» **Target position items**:
▬▬▬▬▬▬
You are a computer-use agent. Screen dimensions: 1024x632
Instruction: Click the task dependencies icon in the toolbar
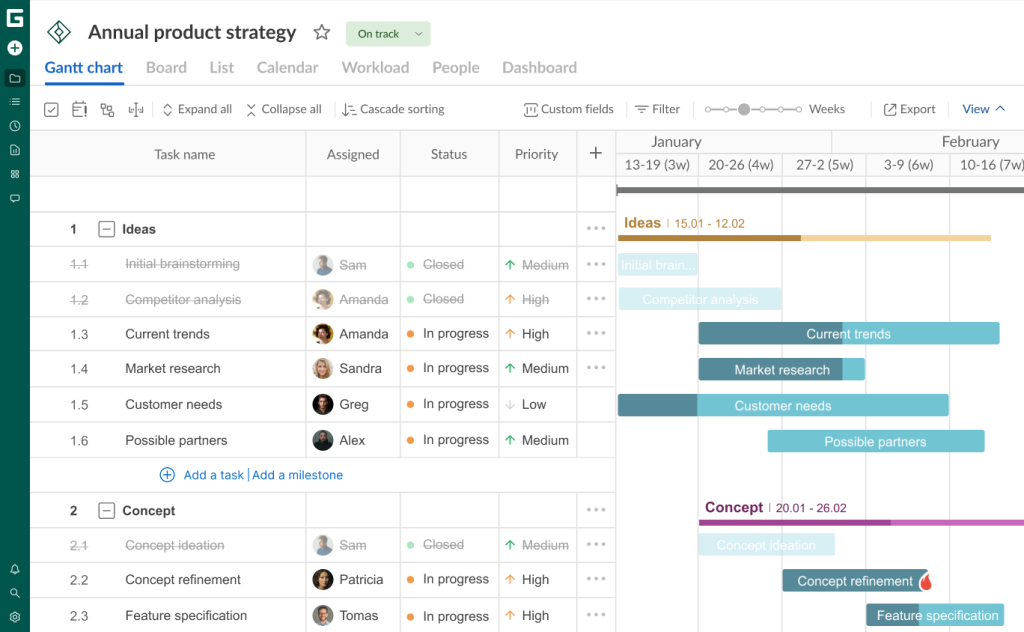click(x=107, y=109)
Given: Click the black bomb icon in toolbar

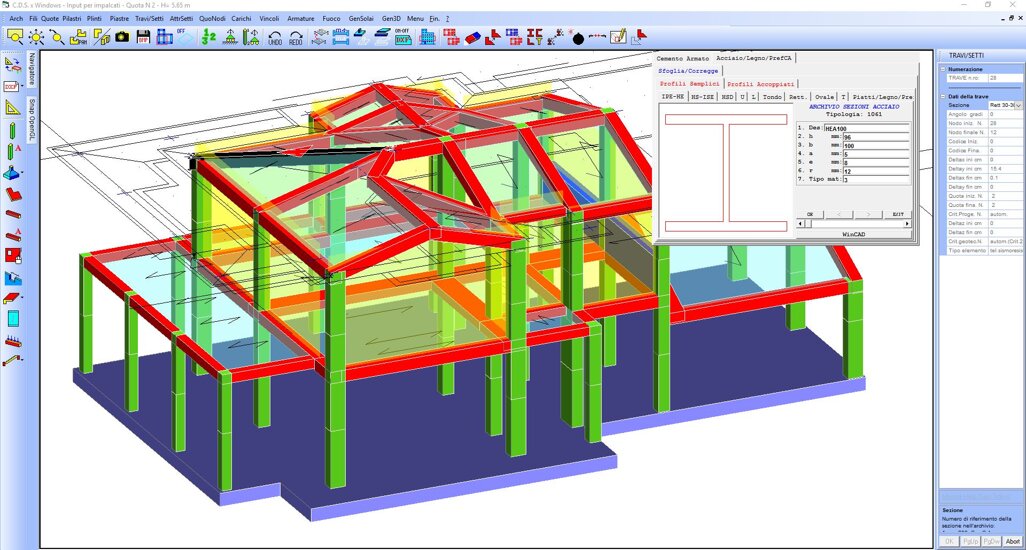Looking at the screenshot, I should [x=578, y=37].
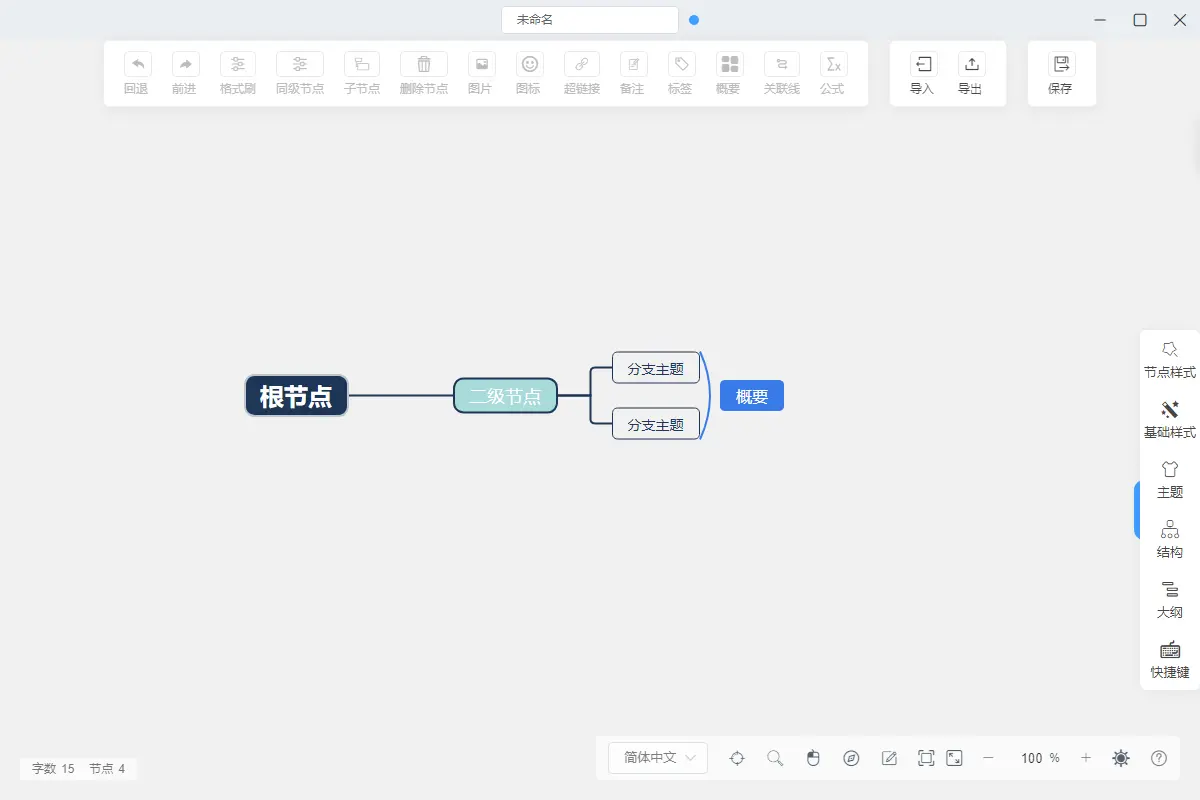
Task: Open the 结构 structure panel
Action: pyautogui.click(x=1169, y=539)
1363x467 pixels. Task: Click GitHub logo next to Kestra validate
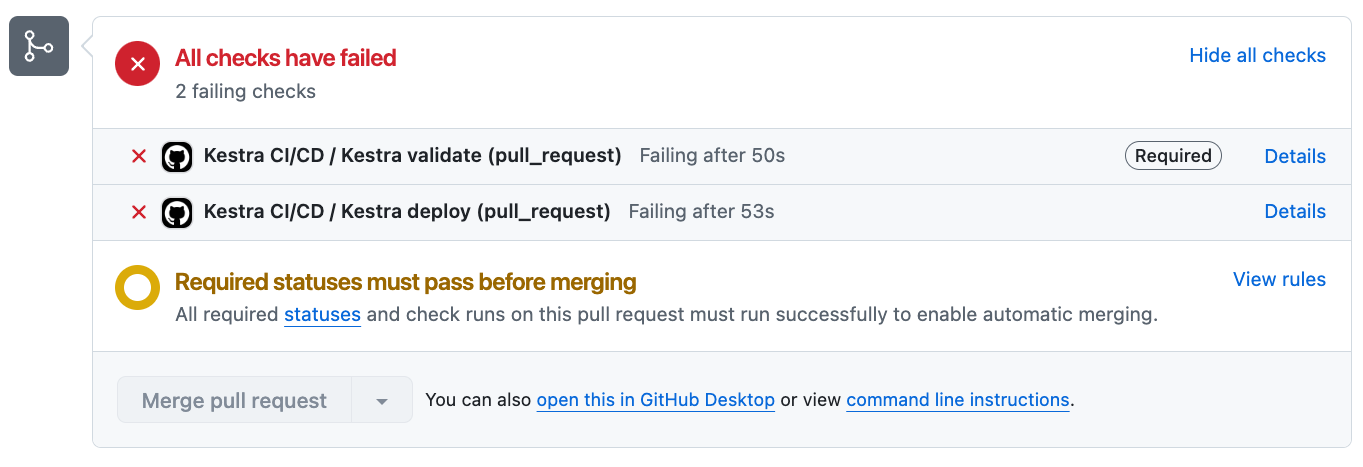(177, 156)
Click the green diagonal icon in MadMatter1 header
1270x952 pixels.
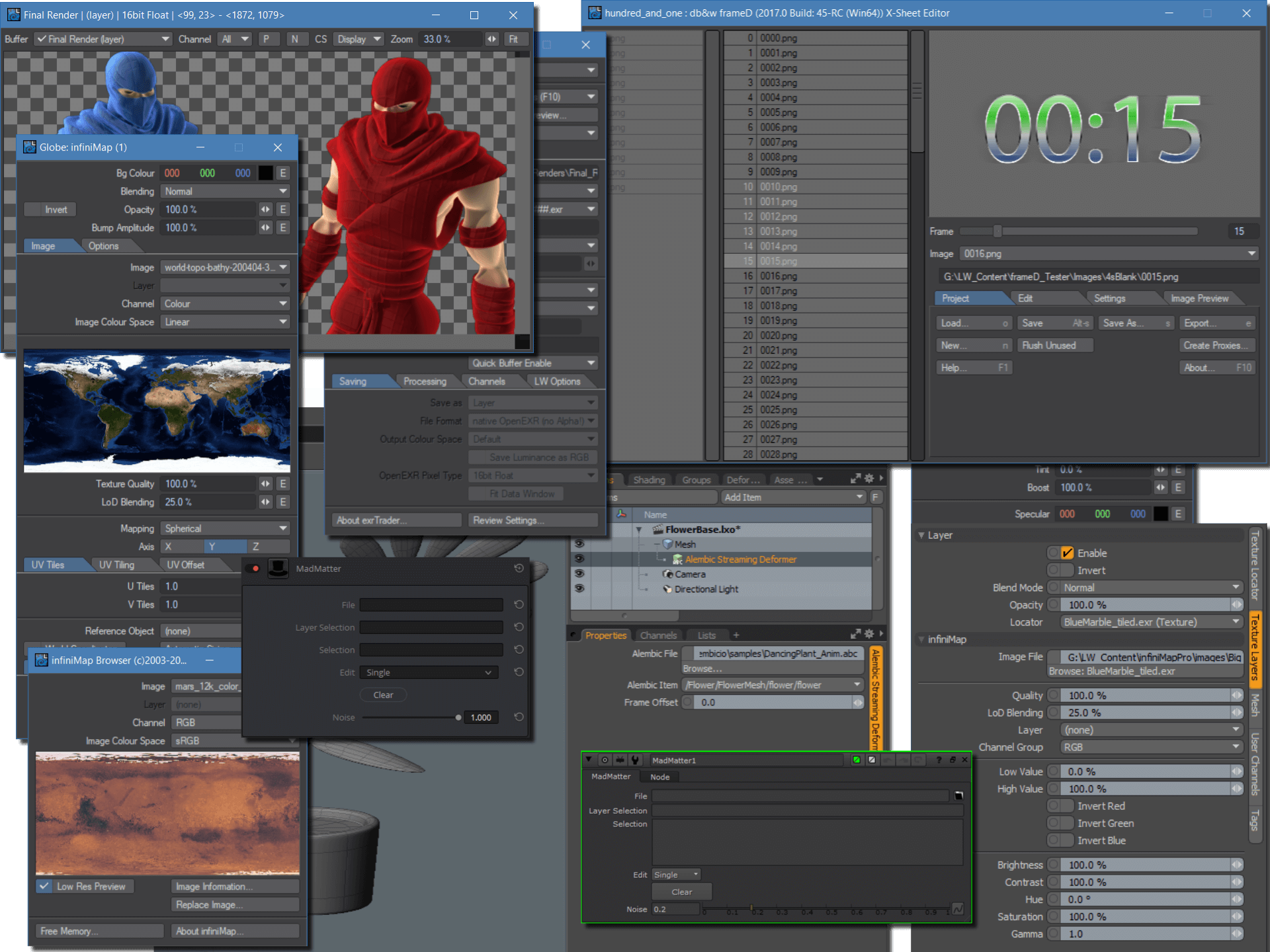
▬▬▬▬▬▬
» **GIVEN EXERCISE**: Reproduce the items verbatim, beginning at the line that contains "Given: Click the black bomb icon in toolbar" and continuing through the end of the items. Omit the pictures from your answer.

» **COMPLETE ANSWER**:
Given: Click the black bomb icon in toolbar

Looking at the screenshot, I should [x=578, y=37].
Task: Open the 结构 structure panel
Action: pyautogui.click(x=1169, y=539)
1363x467 pixels. Task: Click GitHub logo next to Kestra validate
(177, 156)
Click the green diagonal icon in MadMatter1 header
1270x952 pixels.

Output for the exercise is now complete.